- _What to do_
In the entries below, locate the line with "Screen dimensions: 490x474", then give again that line and all lines after it, exactly, with pictures omitted.

================================

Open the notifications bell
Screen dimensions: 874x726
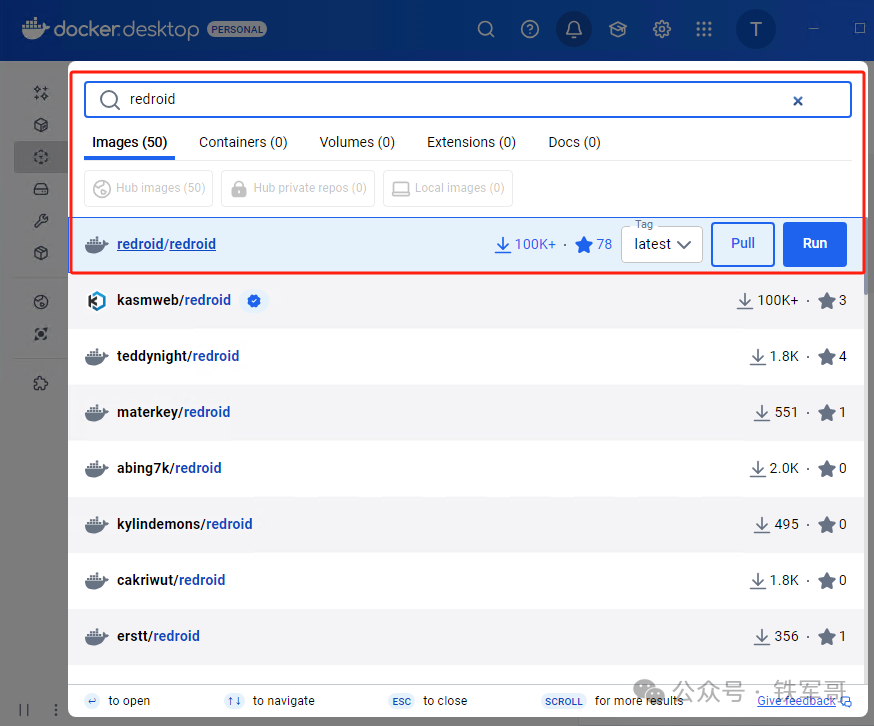[x=573, y=29]
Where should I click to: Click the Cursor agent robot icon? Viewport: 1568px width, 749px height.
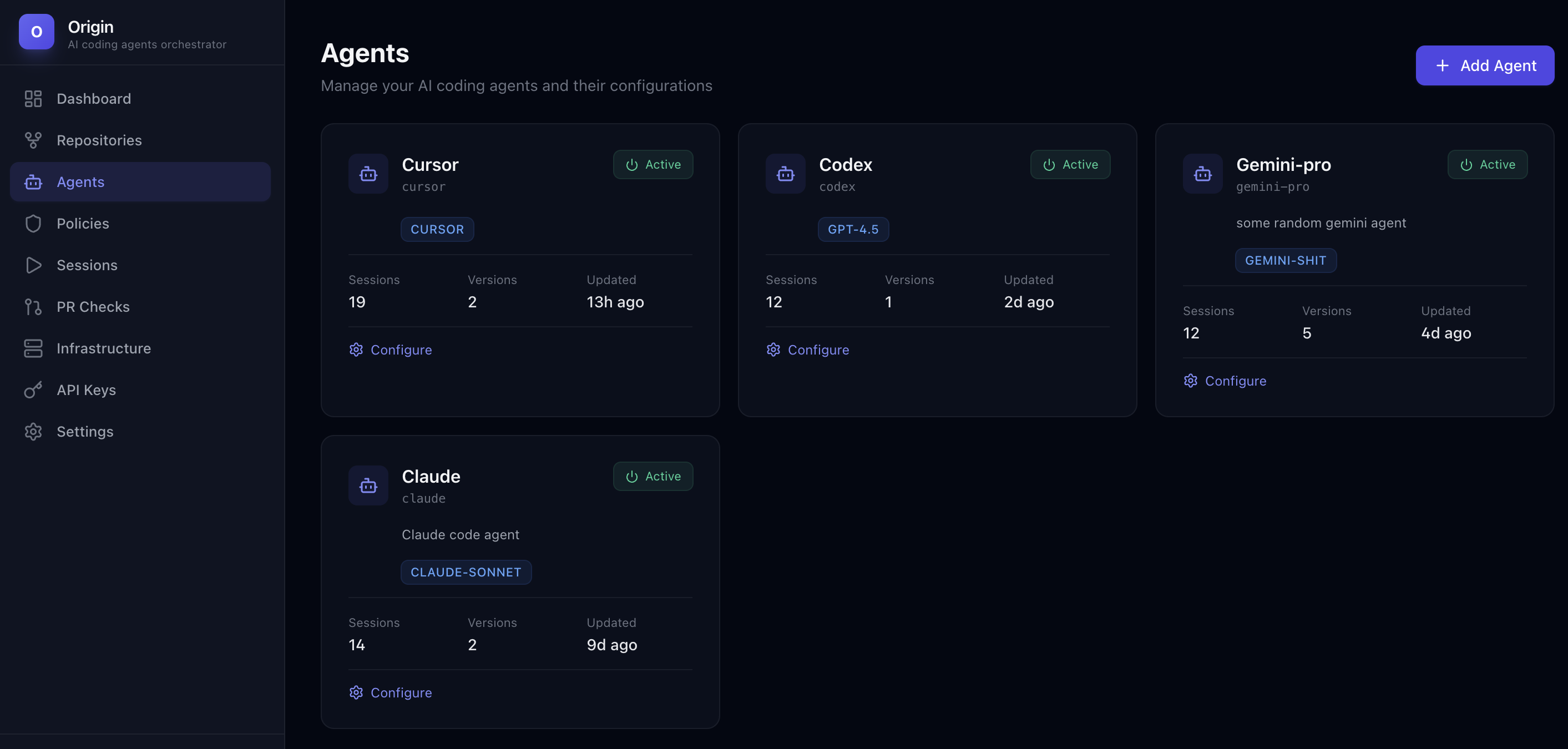[x=368, y=174]
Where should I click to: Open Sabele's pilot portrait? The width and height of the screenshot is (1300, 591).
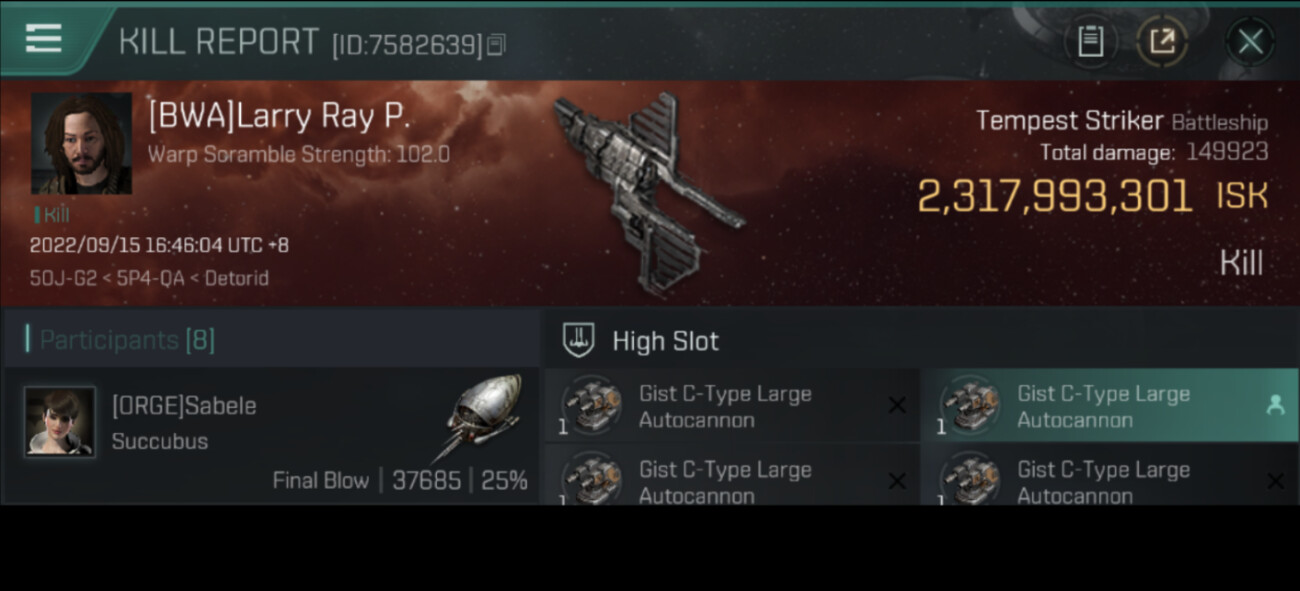[60, 421]
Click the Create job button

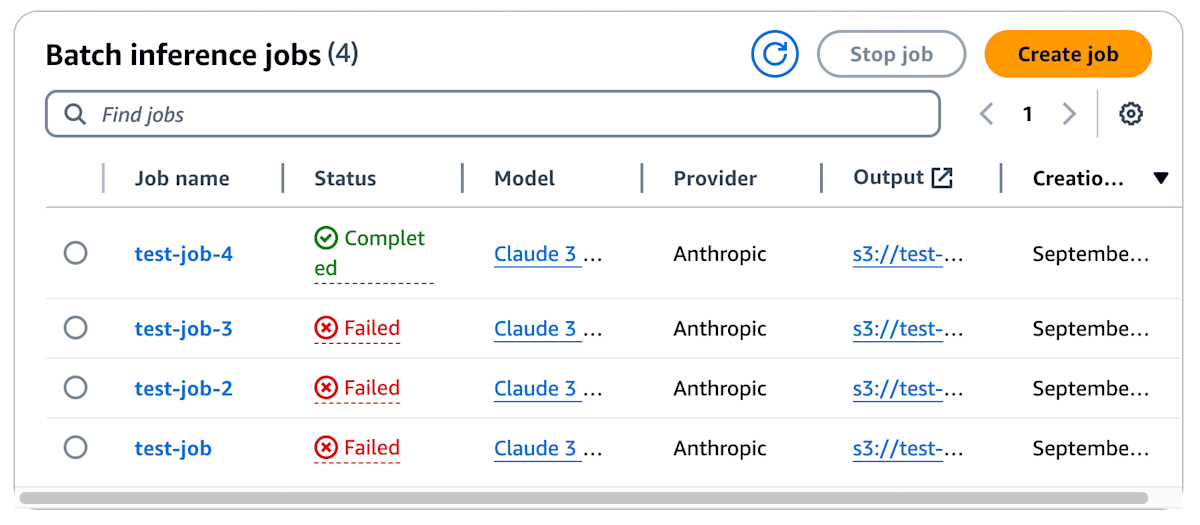click(1068, 54)
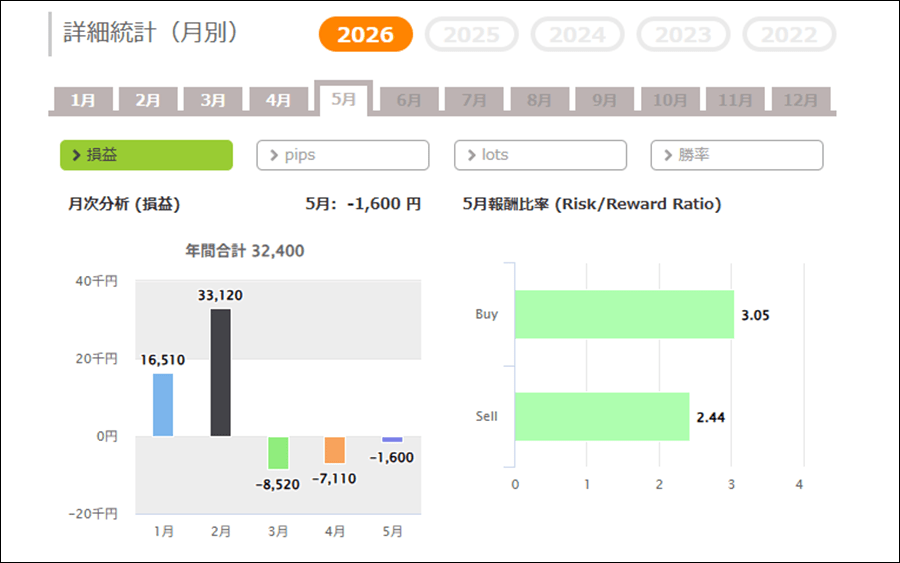Open the 2022 year statistics

click(789, 34)
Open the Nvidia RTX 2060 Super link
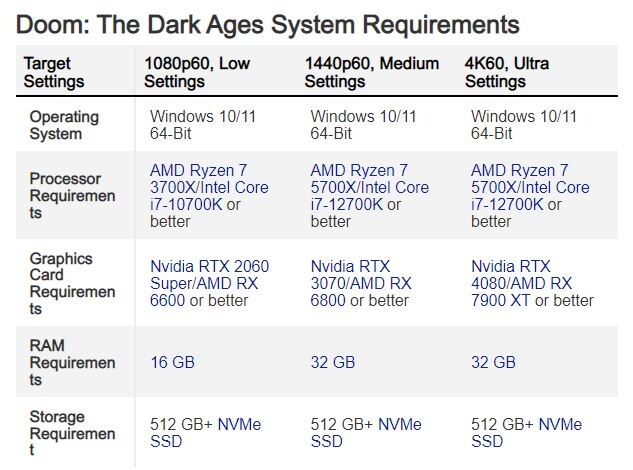The height and width of the screenshot is (470, 633). (209, 266)
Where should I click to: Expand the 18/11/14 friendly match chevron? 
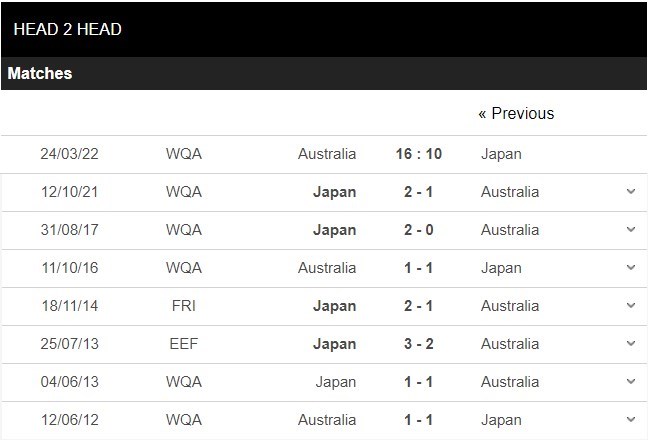coord(631,306)
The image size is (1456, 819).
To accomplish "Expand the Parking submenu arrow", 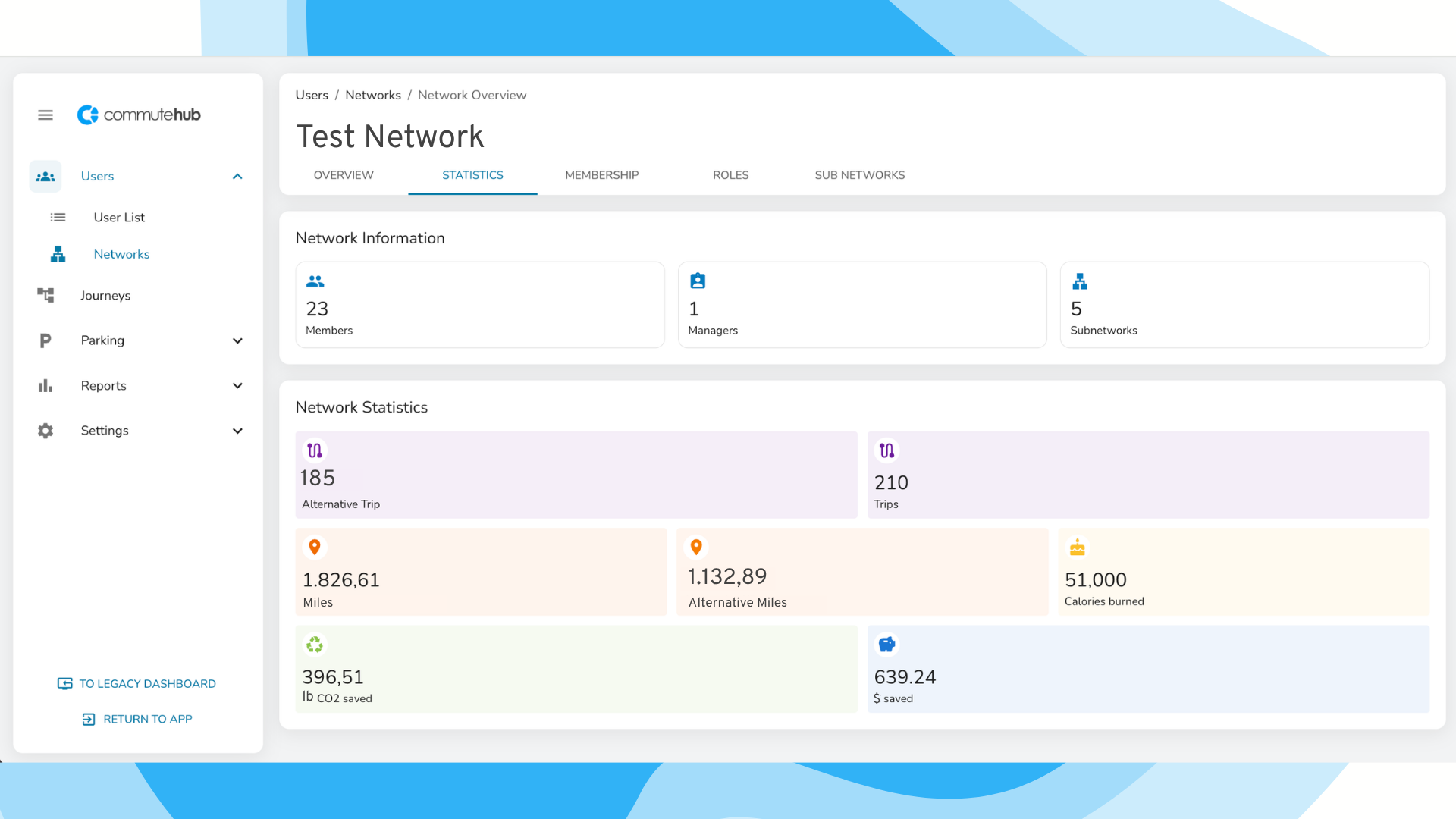I will coord(237,340).
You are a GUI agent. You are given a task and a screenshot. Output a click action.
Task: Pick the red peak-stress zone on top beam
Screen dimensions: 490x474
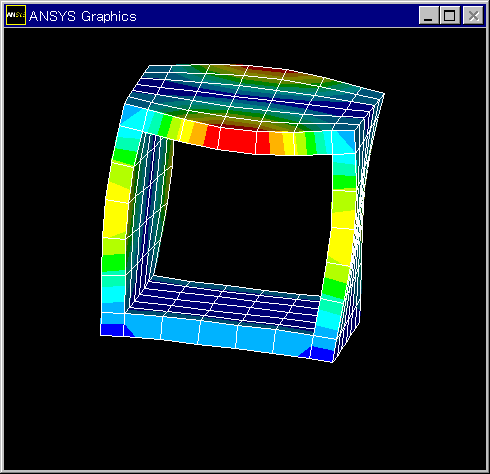(x=237, y=139)
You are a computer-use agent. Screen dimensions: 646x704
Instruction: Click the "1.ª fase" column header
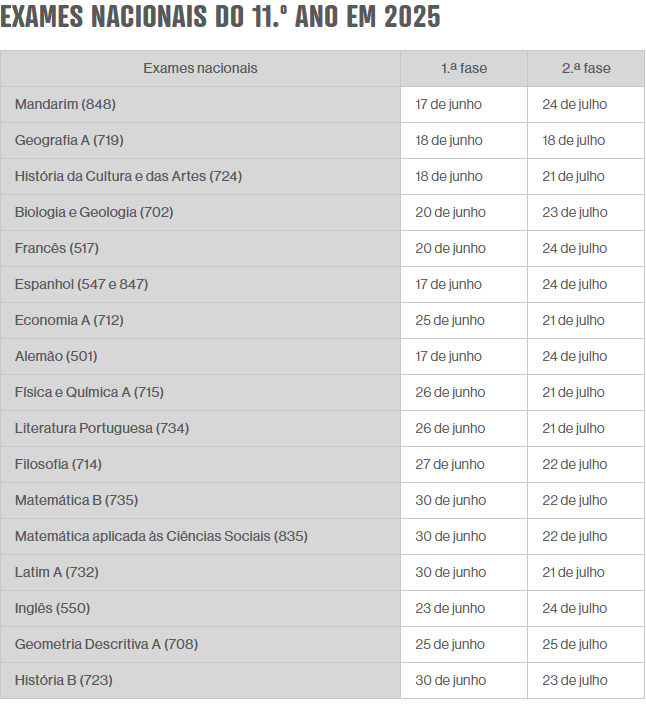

================================

- _Exercise answer_
Screen dimensions: 490x474
(x=237, y=139)
You are a computer-use agent. Screen dimensions: 646x704
Instruction: Click the "1.ª fase" column header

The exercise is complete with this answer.